We have a server (really a powerful workstation) running Ubuntu Linux that sits in the corner of a professor’s office which we use for teaching the Modelling Materials course. It had been on Ubuntu 16.04 since we installed it last year, but I upgraded it to 18.04 about a month ago ahead of the start of term.
Everything worked fine, except for one pretty annoying thing: it quickly
became clear that primary group names weren’t resolving. This meant that
anytime someone did something that needed to check what groups you were in
you’d get an error message in the terminal, but everything still worked. For
example, we use the Lmod module system to load
in some of the software we use. This allows you to restrict modules to certain
groups, so it checks group membership whenever you load a module. This meant
module commands would output errors (but still work) since it couldn’t find
the name for your primary group id. Also a simple groups myusername
would
give the error myusername: cannot find name for group ID 1111
.
A little while later, I noticed the system would also forget who I am
about 5 minutes after logging in. So right after logging in I could do
whoami
and it would respond with myusername
. Waiting a while and trying
again would give the error whoami: cannot find name for user ID 111111
. But
if I tried id myusername
I’d get the correct response, and whoami
would
work again for about another 5 minutes. Since file ownership is actually
via userid and groupid rather than username and groupname (which you may have
noticed if you’ve ever formatted an external drive as e.g. ext4 and tried to
use it on machines where you have different userids) almost everything still
works fine. But you need to remind the system who you are if you want to
use sudo
for example.
All this together points to something going wrong with the cacheing of user and group names.

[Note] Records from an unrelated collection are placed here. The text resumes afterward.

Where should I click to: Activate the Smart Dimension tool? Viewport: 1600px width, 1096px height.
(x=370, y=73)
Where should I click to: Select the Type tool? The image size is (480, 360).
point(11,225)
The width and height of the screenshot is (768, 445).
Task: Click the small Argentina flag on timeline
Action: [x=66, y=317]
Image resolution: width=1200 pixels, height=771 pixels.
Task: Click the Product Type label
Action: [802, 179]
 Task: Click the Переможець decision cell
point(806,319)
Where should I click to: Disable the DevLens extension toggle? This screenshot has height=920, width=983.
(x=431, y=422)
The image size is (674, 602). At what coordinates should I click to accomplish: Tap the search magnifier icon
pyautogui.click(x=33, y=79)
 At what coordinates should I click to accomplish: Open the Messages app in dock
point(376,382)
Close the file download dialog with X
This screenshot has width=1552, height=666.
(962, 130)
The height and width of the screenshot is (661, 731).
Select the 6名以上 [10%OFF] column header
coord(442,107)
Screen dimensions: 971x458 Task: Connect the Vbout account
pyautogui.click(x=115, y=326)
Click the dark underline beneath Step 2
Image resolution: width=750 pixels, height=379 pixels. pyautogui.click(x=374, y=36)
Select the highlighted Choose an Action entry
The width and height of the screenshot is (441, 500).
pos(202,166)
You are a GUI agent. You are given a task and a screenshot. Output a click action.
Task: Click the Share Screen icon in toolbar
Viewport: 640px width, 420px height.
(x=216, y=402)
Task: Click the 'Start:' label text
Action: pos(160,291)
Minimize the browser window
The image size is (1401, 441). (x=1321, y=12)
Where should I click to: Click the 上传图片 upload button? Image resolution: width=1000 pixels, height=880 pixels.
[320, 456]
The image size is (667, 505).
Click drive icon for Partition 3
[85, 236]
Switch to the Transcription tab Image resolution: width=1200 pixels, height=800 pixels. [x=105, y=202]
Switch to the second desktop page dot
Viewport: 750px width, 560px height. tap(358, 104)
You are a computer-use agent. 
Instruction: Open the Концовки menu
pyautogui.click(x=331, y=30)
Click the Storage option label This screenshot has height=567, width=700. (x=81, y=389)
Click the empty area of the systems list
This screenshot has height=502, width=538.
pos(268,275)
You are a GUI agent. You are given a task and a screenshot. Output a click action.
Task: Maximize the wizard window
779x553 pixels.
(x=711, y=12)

The installation is one of the standard college Linux systems. These are set
up so that people can use the same username and password to login that they
use for other college services like email. Poking around in /etc/
I could
see that it uses
LDAP to
fetch user credentials from a college server, which are then handled by
SSSD. We can
test various parts of this to confirm where we think the problem lies. Since
I’m able to login all right with an LDAP account, I figured that the LDAP
lookup was working fine. I had initially though there could be some issue with
the group LDAP database, so I tested this directly with ldapsearch
.
First confirm I can search for my username in the LDAP database with:
ldapsearch -H ldap://ldapserveraddress.ic.ac.uk -b ou=orgunit,dc=ic,dc=ac,dc=uk -x uid=myusername
This listed several entries for me, and had a fields with my uidnumber and
gidnumber which match what’s returned by id myusername
.
Now I can search for the group I should belong to with:
ldapsearch -H ldap://ldapserveraddress.ic.ac.uk -b ou=Group,ou=orgunit,dc=ic,dc=ac,dc=uk -x gidNumber=1111
Which worked and gave the group name. So the LDAP database seems fine and we’re able to look things up in it and get the results we expect.
The other thing we can do is look at the file /etc/nsswitch.conf
which
gives the NSS
configuration. This essentially tells the system what order to check which
sources of information for resolving names. Our first few entries were
passwd: files sss systemd
group: files sss systemd
shadow: files sss
gshadow: files sss
The passwd
and group
entries lists where user and group information will
be found. files
indicates it should look system files like /etc/passwd
and
/etc/group
. sss
says it should check with the sss
daemon. I changed
the group entry to say:
group: files ldap systemd
and now the groups
command works every time, but is a bit slow. So at this
point it was really looking like the issue was with sssd
. I hadn’t changed
anything in the configuration in the upgrade process, and everything had been
working as expected previously. Maybe the cache got corrupted somehow during
the upgrade. So first I tried clearing the sss cache with
sss_cache -E
This had no effect. I also deleted the various cache files and let them be recreated with
systemctl stop sssd
rm -rf /var/lib/sss/db/*
systemctl start sssd
This also had no effect.
Checking man sssd.conf
indicated I could get some more verbose logging by
setting debug_level
in the various sections of the sssd.conf
file. By
default this is set to 0, but can be increased up to 9 for very verbose.
Setting this to 4 and doing a failed whoami
gave the following in
/var/log/sssd/sssd_nss.log
:
(Fri Oct 12 10:14:05 2018) [sssd[nss]] [cache_req_locate_dom_cache_done] (0x0040): cache_req_search_recv returned [1432158300]: ID is outside the allowed range
Our sssd.conf
listed two domain sections: a [domain/local]
section with a
defined range of ids, and a [domain/default]
section which listed the ldap
details. Then in the [sssd]
section it had the entry domains = local,
default
. So what should have happened was it would check the local domain
first, see that my uid was outside the range, and then check the default
domain. But what seemed to be happening was that it never checked the second
domain. I guess this must be a bug in the version of sssd that came with the
upgraded Ubuntu, which is why we never had this issue before.
We don’t actually use the local domain for anything, so a quick workaround
was to change the line domains = local, default
to domains = default
so
that it would just skip the local domain lookup. Then on restarting sssd,
everything worked as expected, with both user names and group names
resolving and not being randomly forgotten.